TASK GOAL: From the first line to the last, print the listing exactly.

■ ■ ■ ■ ■

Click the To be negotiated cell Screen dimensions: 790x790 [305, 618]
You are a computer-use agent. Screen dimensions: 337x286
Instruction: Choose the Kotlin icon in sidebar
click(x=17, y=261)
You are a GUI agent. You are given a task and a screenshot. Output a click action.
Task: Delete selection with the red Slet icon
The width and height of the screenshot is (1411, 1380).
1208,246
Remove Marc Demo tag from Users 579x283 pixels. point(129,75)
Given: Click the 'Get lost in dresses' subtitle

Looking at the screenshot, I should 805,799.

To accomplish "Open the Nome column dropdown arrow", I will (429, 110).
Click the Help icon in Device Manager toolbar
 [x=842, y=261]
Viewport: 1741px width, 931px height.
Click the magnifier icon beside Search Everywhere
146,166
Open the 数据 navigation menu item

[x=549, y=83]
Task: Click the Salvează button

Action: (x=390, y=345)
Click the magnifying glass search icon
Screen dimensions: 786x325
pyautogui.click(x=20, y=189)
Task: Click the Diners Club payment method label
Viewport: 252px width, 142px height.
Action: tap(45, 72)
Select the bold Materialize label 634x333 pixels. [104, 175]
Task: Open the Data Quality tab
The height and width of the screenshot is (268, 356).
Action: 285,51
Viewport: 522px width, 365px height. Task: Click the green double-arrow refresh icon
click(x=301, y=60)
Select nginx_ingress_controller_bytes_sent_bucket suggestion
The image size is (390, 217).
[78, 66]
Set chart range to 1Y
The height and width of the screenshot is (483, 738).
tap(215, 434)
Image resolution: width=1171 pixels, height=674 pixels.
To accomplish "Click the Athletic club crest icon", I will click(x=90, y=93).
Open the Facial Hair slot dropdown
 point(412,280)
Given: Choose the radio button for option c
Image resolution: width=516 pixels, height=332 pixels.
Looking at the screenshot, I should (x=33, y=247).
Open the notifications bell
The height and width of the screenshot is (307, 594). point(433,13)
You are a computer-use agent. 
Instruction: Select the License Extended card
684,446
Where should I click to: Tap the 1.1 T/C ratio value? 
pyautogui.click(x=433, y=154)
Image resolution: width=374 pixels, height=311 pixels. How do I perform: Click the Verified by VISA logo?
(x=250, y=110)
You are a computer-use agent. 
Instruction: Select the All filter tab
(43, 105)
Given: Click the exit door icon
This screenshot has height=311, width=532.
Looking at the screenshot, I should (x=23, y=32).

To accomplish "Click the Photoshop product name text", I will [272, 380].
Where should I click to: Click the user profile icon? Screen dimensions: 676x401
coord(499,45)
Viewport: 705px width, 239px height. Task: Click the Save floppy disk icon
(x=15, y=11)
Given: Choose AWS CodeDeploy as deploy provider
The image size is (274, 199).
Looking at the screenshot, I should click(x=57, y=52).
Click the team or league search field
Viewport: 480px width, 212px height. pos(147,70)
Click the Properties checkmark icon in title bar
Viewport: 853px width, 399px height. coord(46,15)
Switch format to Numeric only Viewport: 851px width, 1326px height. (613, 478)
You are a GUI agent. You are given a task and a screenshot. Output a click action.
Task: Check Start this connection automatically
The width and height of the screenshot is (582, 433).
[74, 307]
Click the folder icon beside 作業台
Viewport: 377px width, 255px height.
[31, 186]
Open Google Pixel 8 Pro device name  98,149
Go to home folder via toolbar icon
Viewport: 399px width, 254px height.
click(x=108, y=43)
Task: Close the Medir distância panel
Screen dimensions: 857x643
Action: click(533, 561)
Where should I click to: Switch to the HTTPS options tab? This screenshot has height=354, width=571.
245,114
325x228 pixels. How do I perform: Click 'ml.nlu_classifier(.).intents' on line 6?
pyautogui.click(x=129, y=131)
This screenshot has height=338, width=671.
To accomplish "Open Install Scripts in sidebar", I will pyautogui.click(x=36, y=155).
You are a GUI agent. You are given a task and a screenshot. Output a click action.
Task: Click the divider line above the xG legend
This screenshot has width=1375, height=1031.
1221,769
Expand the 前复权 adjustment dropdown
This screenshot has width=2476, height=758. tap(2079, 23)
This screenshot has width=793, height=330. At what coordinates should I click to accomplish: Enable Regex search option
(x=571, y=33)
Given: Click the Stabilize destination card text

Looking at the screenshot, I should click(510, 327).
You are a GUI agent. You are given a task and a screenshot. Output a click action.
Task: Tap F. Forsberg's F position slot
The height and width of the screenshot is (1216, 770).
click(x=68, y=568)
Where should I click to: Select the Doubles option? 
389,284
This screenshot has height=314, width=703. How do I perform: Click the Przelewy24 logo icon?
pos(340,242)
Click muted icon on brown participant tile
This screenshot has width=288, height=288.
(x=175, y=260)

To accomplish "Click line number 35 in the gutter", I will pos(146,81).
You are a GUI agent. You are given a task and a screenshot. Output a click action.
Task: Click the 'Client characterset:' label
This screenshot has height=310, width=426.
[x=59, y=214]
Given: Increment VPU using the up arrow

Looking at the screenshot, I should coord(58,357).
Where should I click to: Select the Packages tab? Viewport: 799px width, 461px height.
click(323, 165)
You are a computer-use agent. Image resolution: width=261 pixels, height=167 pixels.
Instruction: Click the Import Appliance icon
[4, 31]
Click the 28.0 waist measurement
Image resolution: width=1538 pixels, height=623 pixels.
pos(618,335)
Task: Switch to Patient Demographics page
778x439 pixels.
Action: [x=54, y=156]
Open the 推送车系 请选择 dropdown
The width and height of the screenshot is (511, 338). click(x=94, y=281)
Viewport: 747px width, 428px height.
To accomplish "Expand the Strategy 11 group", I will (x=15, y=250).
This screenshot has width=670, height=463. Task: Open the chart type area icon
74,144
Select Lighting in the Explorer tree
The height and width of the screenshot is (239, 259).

■ ■ ■ ■ ■

SOLVED EXERCISE:
Click the To be negotiated cell Screen dimensions: 790x790 [305, 618]
You are a computer-use agent. Screen dimensions: 337x286
Instruction: Choose the Kotlin icon in sidebar
click(x=17, y=261)
You are a GUI agent. You are given a task and a screenshot. Output a click action.
Task: Delete selection with the red Slet icon
The width and height of the screenshot is (1411, 1380).
1208,246
Remove Marc Demo tag from Users 579x283 pixels. point(129,75)
Given: Click the 'Get lost in dresses' subtitle

Looking at the screenshot, I should 805,799.

To accomplish "Open the Nome column dropdown arrow", I will (429, 110).
Click the Help icon in Device Manager toolbar
 [x=842, y=261]
Viewport: 1741px width, 931px height.
Click the magnifier icon beside Search Everywhere
146,166
Open the 数据 navigation menu item

[x=549, y=83]
Task: Click the Salvează button

Action: (x=390, y=345)
Click the magnifying glass search icon
Screen dimensions: 786x325
pyautogui.click(x=20, y=189)
Task: Click the Diners Club payment method label
Viewport: 252px width, 142px height.
Action: tap(45, 72)
Select the bold Materialize label 634x333 pixels. [104, 175]
Task: Open the Data Quality tab
The height and width of the screenshot is (268, 356).
Action: 285,51
Viewport: 522px width, 365px height. Task: Click the green double-arrow refresh icon
click(x=301, y=60)
Select nginx_ingress_controller_bytes_sent_bucket suggestion
The image size is (390, 217).
[78, 66]
Set chart range to 1Y
The height and width of the screenshot is (483, 738).
tap(215, 434)
Image resolution: width=1171 pixels, height=674 pixels.
To accomplish "Click the Athletic club crest icon", I will click(x=90, y=93).
Open the Facial Hair slot dropdown
 point(412,280)
Given: Choose the radio button for option c
Image resolution: width=516 pixels, height=332 pixels.
Looking at the screenshot, I should (x=33, y=247).
Open the notifications bell
The height and width of the screenshot is (307, 594). point(433,13)
You are a computer-use agent. 
Instruction: Select the License Extended card
684,446
Where should I click to: Tap the 1.1 T/C ratio value? 
pyautogui.click(x=433, y=154)
Image resolution: width=374 pixels, height=311 pixels. How do I perform: Click the Verified by VISA logo?
(x=250, y=110)
You are a computer-use agent. 
Instruction: Select the All filter tab
(43, 105)
Given: Click the exit door icon
This screenshot has height=311, width=532.
Looking at the screenshot, I should (x=23, y=32).

To accomplish "Click the Photoshop product name text", I will [272, 380].
Where should I click to: Click the user profile icon? Screen dimensions: 676x401
coord(499,45)
Viewport: 705px width, 239px height. Task: Click the Save floppy disk icon
(x=15, y=11)
Given: Choose AWS CodeDeploy as deploy provider
The image size is (274, 199).
Looking at the screenshot, I should click(x=57, y=52).
Click the team or league search field
Viewport: 480px width, 212px height. pos(147,70)
Click the Properties checkmark icon in title bar
Viewport: 853px width, 399px height. coord(46,15)
Switch format to Numeric only Viewport: 851px width, 1326px height. (613, 478)
You are a GUI agent. You are given a task and a screenshot. Output a click action.
Task: Check Start this connection automatically
The width and height of the screenshot is (582, 433).
[74, 307]
Click the folder icon beside 作業台
Viewport: 377px width, 255px height.
[31, 186]
Open Google Pixel 8 Pro device name  98,149
Go to home folder via toolbar icon
Viewport: 399px width, 254px height.
click(x=108, y=43)
Task: Close the Medir distância panel
Screen dimensions: 857x643
Action: click(533, 561)
Where should I click to: Switch to the HTTPS options tab? This screenshot has height=354, width=571.
245,114
325x228 pixels. How do I perform: Click 'ml.nlu_classifier(.).intents' on line 6?
pyautogui.click(x=129, y=131)
This screenshot has height=338, width=671.
To accomplish "Open Install Scripts in sidebar", I will pyautogui.click(x=36, y=155).
You are a GUI agent. You are given a task and a screenshot. Output a click action.
Task: Click the divider line above the xG legend
This screenshot has width=1375, height=1031.
1221,769
Expand the 前复权 adjustment dropdown
This screenshot has width=2476, height=758. tap(2079, 23)
This screenshot has width=793, height=330. At what coordinates should I click to accomplish: Enable Regex search option
(x=571, y=33)
Given: Click the Stabilize destination card text

Looking at the screenshot, I should click(510, 327).
You are a GUI agent. You are given a task and a screenshot. Output a click action.
Task: Tap F. Forsberg's F position slot
The height and width of the screenshot is (1216, 770).
click(x=68, y=568)
Where should I click to: Select the Doubles option? 
389,284
This screenshot has height=314, width=703. How do I perform: Click the Przelewy24 logo icon?
pos(340,242)
Click muted icon on brown participant tile
This screenshot has width=288, height=288.
(x=175, y=260)

To accomplish "Click line number 35 in the gutter", I will pos(146,81).
You are a GUI agent. You are given a task and a screenshot. Output a click action.
Task: Click the 'Client characterset:' label
This screenshot has height=310, width=426.
[x=59, y=214]
Given: Increment VPU using the up arrow

Looking at the screenshot, I should coord(58,357).
Where should I click to: Select the Packages tab? Viewport: 799px width, 461px height.
click(323, 165)
You are a computer-use agent. Image resolution: width=261 pixels, height=167 pixels.
Instruction: Click the Import Appliance icon
[4, 31]
Click the 28.0 waist measurement
Image resolution: width=1538 pixels, height=623 pixels.
pos(618,335)
Task: Switch to Patient Demographics page
778x439 pixels.
Action: [x=54, y=156]
Open the 推送车系 请选择 dropdown
The width and height of the screenshot is (511, 338). click(x=94, y=281)
Viewport: 747px width, 428px height.
To accomplish "Expand the Strategy 11 group", I will (x=15, y=250).
This screenshot has width=670, height=463. Task: Open the chart type area icon
74,144
Select Lighting in the Explorer tree
The height and width of the screenshot is (239, 259).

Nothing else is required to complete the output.